Mock outputs let terragrunt init and terragrunt plan run even when the dependency hasn’t been created yet. They’re placeholders — not the real values. For additional information, visit the official Terragrunt documentation
In Terragrunt, units can depend on outputs from other units. For example: an EC2 unit may require the VPC ID exported from a networking unit. But what happens if the dependency hasn’t been applied yet? That’s where mock outputs come in. This helps during initial setup (so you don’t get a wall of errors before anything exists).

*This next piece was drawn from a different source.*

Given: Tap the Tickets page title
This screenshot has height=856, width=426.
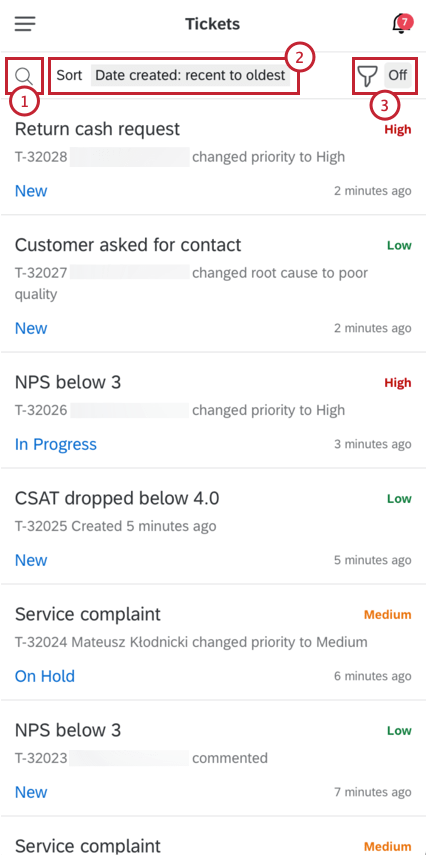Looking at the screenshot, I should point(212,24).
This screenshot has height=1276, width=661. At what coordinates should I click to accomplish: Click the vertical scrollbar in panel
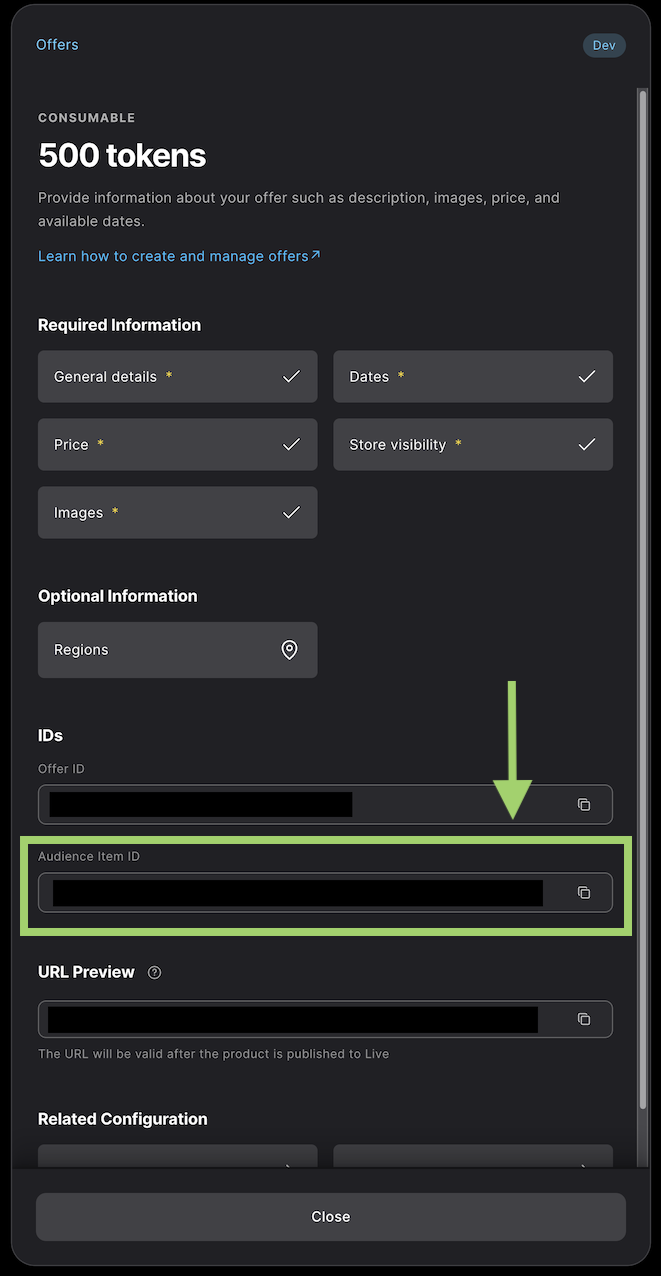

However, it’s important to understand the trade-off:
  • Plans succeed early because placeholders exist
  • ⚠️ Applies may fail later if the real resource doesn’t exist yet

Key things to remember

  • If something works on plan but fails on apply with errors like “resource doesn’t exist”, it probably used mock outputs during planning
  • Always check whether dependencies (like VPCs, subnets, IAM roles) are actually applied before trusting a green terragrunt plan

State lock issues

Terragrunt and Terraform use DynamoDB locks to prevent multiple people from applying changes at the same time on the same unit. If you see a state lock error, it usually means someone else is already running a deployment. What to do:
  • ⏳ Wait for the other deployment to finish.
  • ✅ Verify you’re not overwriting someone else’s changes.
  • 🚀 Apply your changes once you’re sure everything is okay.